Many left-wing Christian accuse right-wing Christians of being Judgemental. How is "Why the Christian Right is Wrong" not being judgemental? I always felt that being judgmental was a sin, even when I "know" I'm right.

"which lists 17 reasons why I believe the Bush administration is acting immorally" Again, how is this not being judgemental? And, can I ask where and when God told you the Bush Administration is acting badly? Seemingly, God is telling G.W. something else. And, God hasn't gotten to me at all. I guess I'm not very important.

And, why should I listen to anyone who is selling a book? Anyone to stands to gain from criticizing the government, isn't going to concede when its doing somthing right. Even if you don't keep the money, you still may gain political power and infuence

Heck, you should thank Bush. Everytime one of our soldiers die in combat, it should sell a couple more books. Cynical? Yes, but after listening 8 years of pointless rhetoric, I've become convinced the neither party is a Christian party.

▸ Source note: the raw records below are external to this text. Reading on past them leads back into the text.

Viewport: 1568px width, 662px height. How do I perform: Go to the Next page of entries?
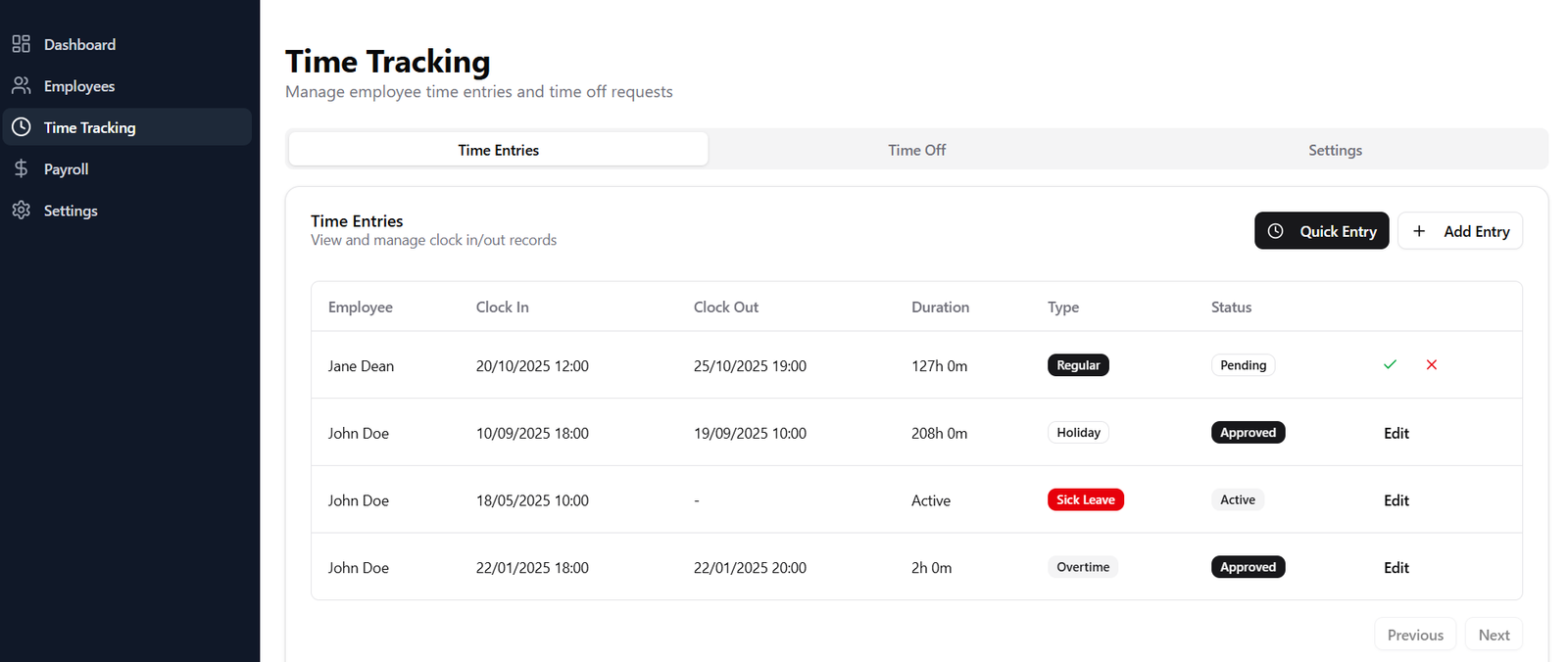click(x=1494, y=635)
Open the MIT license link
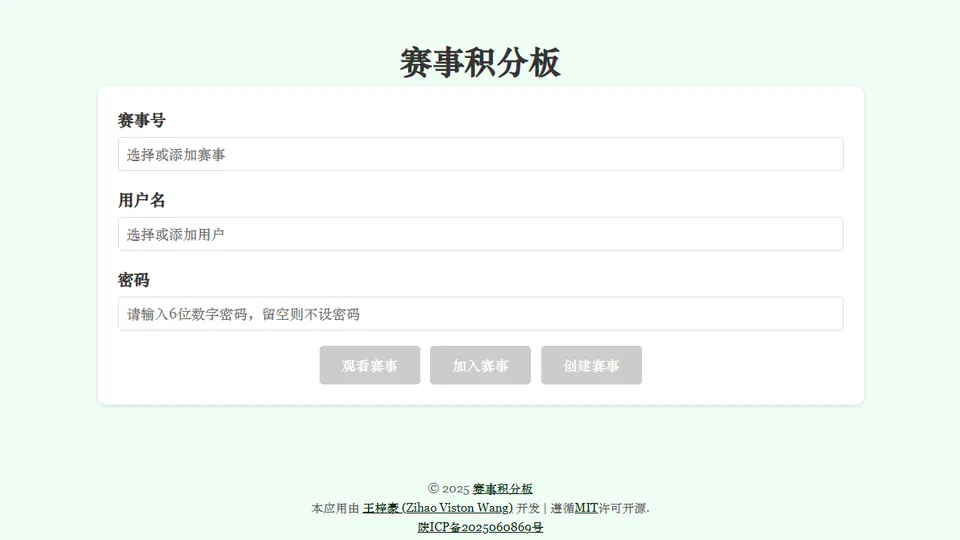Image resolution: width=960 pixels, height=540 pixels. (x=586, y=508)
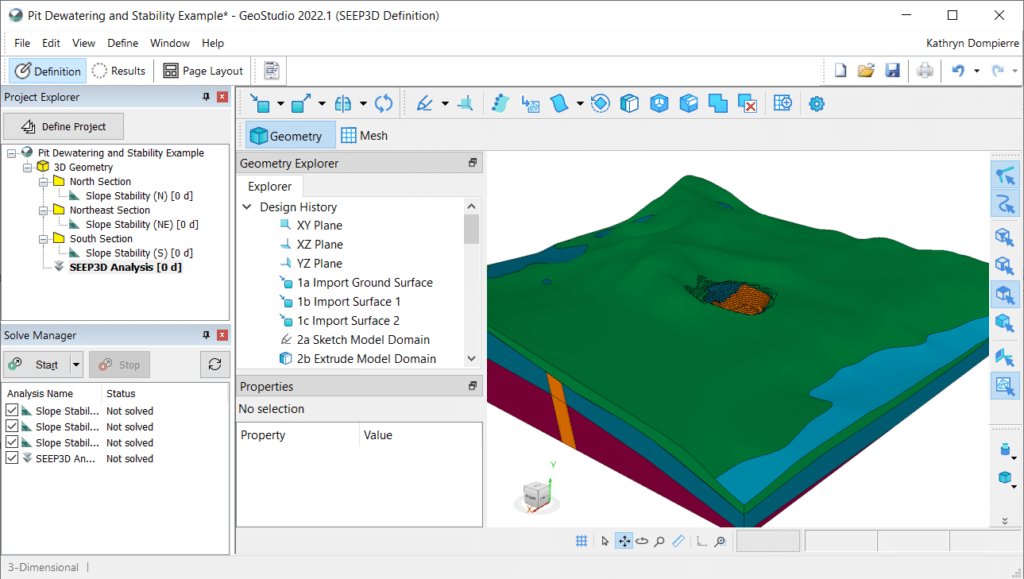Disable the Slope Stability (S) analysis checkbox
1024x579 pixels.
pos(13,442)
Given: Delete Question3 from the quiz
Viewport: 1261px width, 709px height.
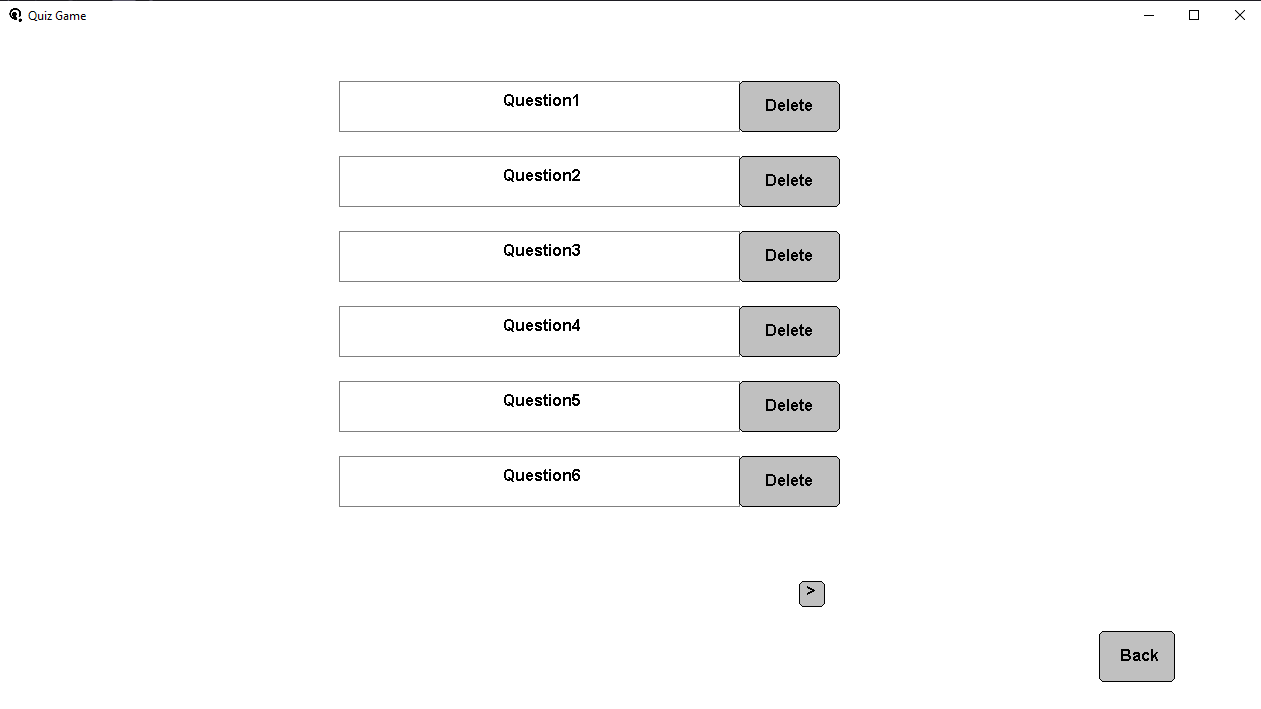Looking at the screenshot, I should (788, 256).
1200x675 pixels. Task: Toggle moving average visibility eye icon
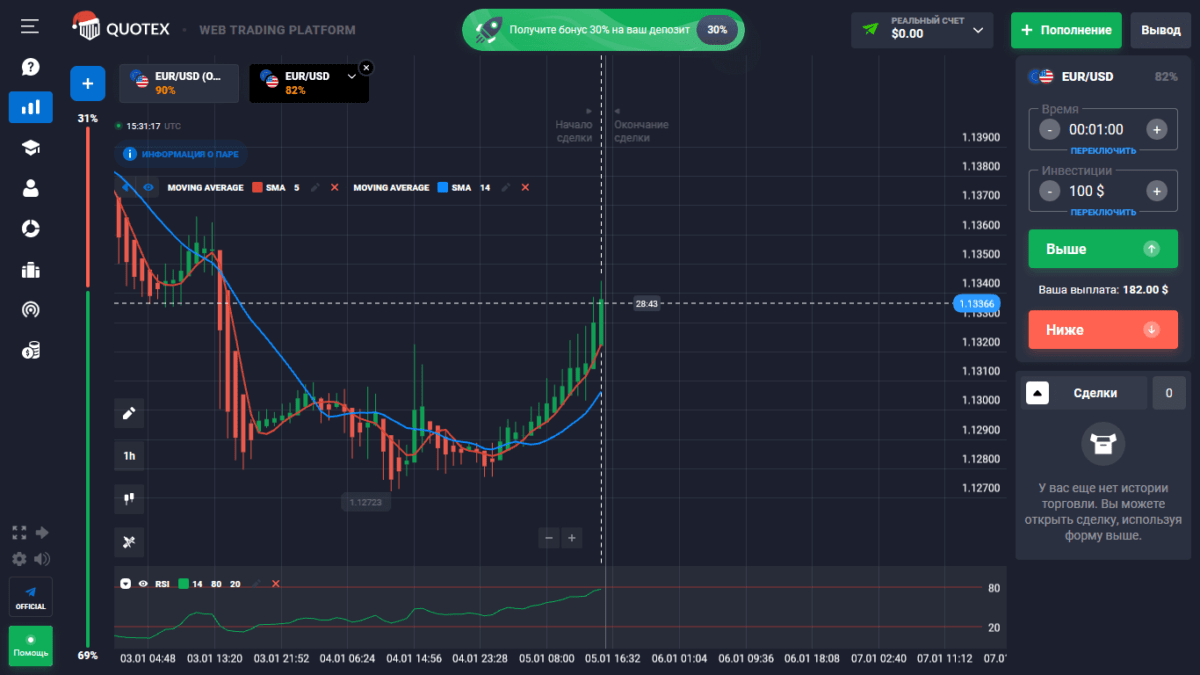click(148, 187)
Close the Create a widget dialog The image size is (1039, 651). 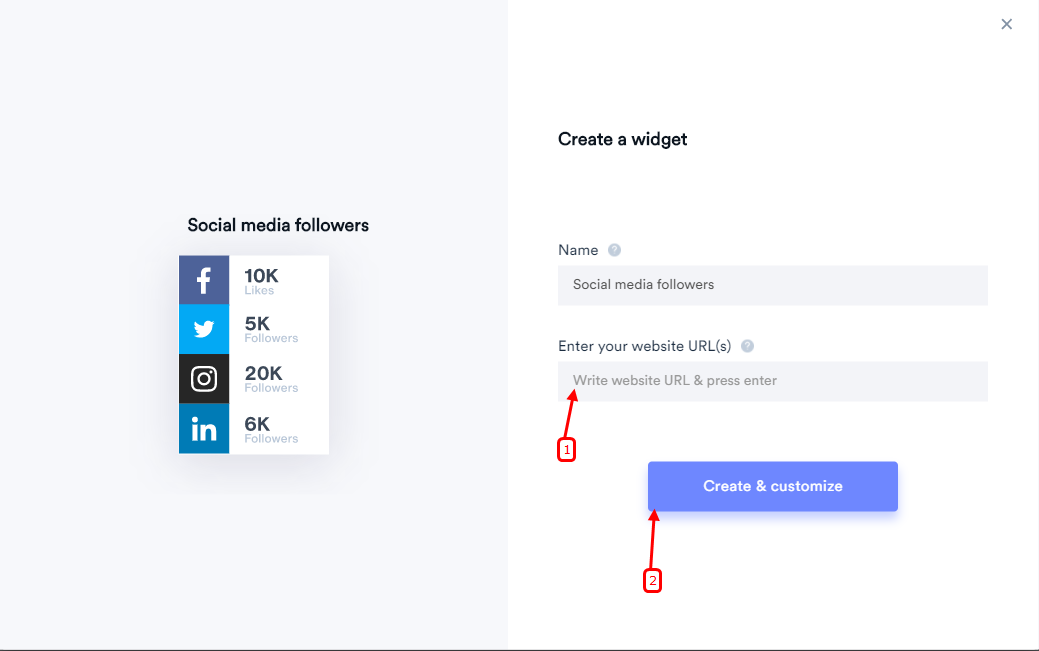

Both parties endorse killing in one form or another. Both parties are judgemental. Both parties are controlled by a small group of extremists who are interested in gaining Earthly power.

Guess what kids, we are all going to Hell.  I just hope I go last. I want to see the suprised look on your faces.


2/3. Answers
Written by stanjz  | Oct. 13, 06 16:12
Hello Nathan. You are the only one who mentioned hell. In fact, your whole message sounds like one angry rant. What part of the country do you live in, if I may ask? If all criticism is being judgmental, do you never criticize? You know who has the hardest time interpreting the Bible, the ones who only spend a few minutes a day reading it or the ones who let someone else interpret it for them. Christ says on Math 23 that we are all on equal levels as brothers. Do you think the 100,000 -600,000 Iraq civilians deserved to die. Do you think Christ would say, don't criticize them for blowing up innocent people, that would be judgemental!! How about when Christ said not to return violence for violence, but to turn the other cheeck. Does that mean that if someone is beating you to death on the street, you cannot punch them and try to run away. You are distorting the gospel!! Maybe you are saying Christ was judgemental when he said " the rich have their only happiness down here, they fat and prosperous now, but a time of awful hunger is before them." Luke 6:20,24,25

3/3. Decrying judgment, spewing venom
Written by miggsathon  | Oct. 13, 06 20:36
Nathan has the curious belief that pointing out immorality is the same as judging the soul, or at least worth, of another person.  Wait, scratch that.  Nathan doesn't actually believe that; he just asserts it.

We know Nathan isn't serious about that because at the very moment he's decrying "judgment" he manages to spit out these awful rants that specifically attack not only the positions that people take, but the people themselves.

So Nathan, please spare us the hypocrisy.  If you really think criticism is unGodly, then leave us alone and quit spewing venom.